__TASK BRIEF__. Every line from the one with "Task: Expand the Total documents card arrow" to the end of the listing below must be printed exactly, with no other text and no pictures.

__DATA SUPPLIED__.
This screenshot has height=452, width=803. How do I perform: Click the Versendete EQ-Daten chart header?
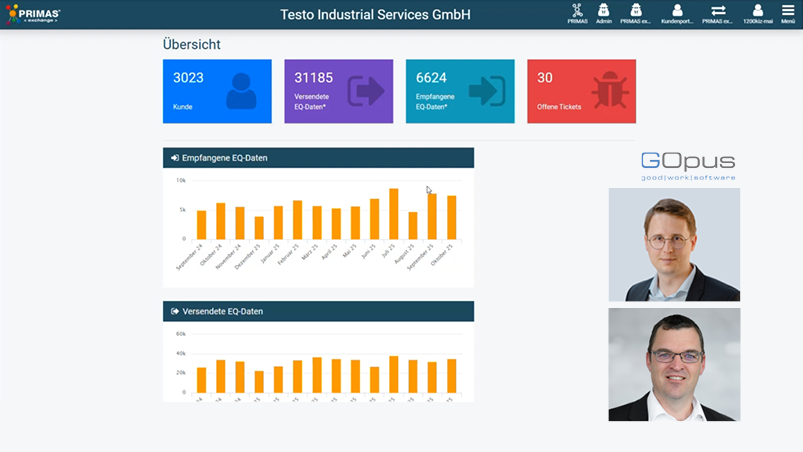[318, 311]
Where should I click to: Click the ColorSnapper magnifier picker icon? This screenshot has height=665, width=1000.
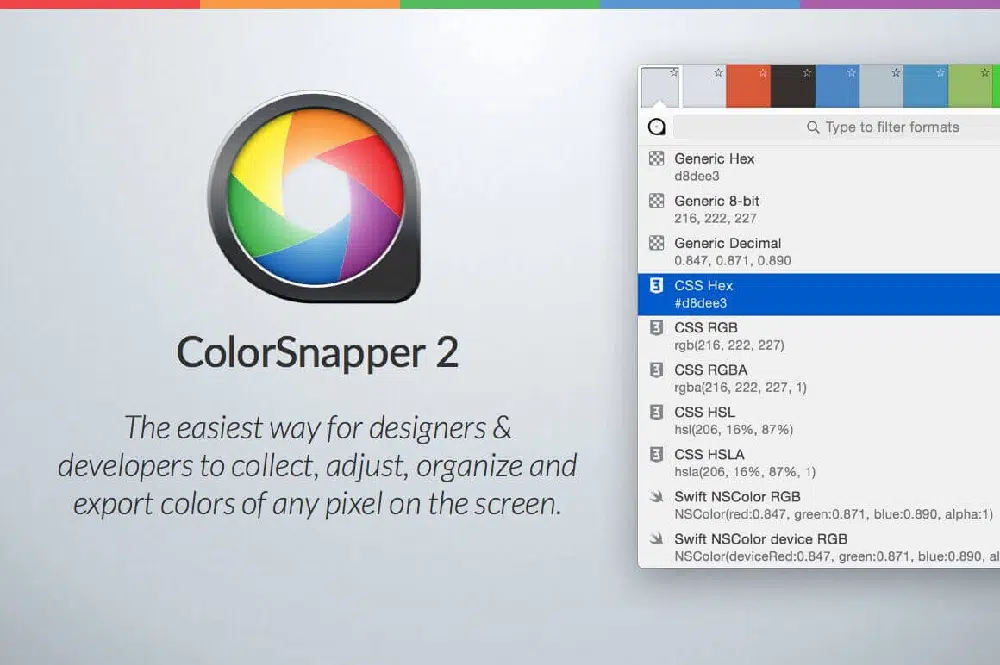point(657,127)
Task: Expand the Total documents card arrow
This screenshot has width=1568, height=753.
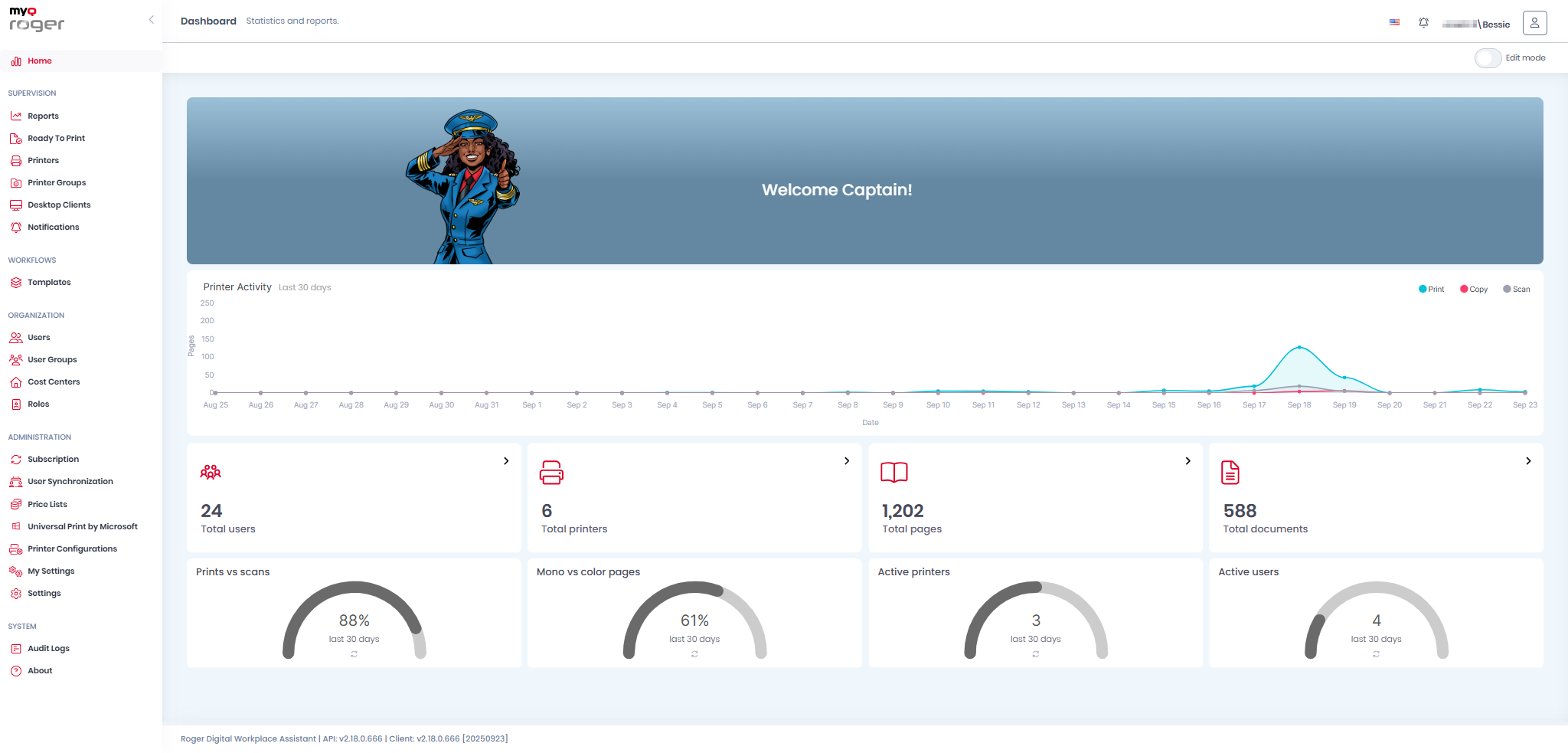Action: pyautogui.click(x=1528, y=461)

__PROBLEM SOLUTION__.
Task: Expand the Total documents card arrow
This screenshot has width=1568, height=753.
Action: pyautogui.click(x=1528, y=461)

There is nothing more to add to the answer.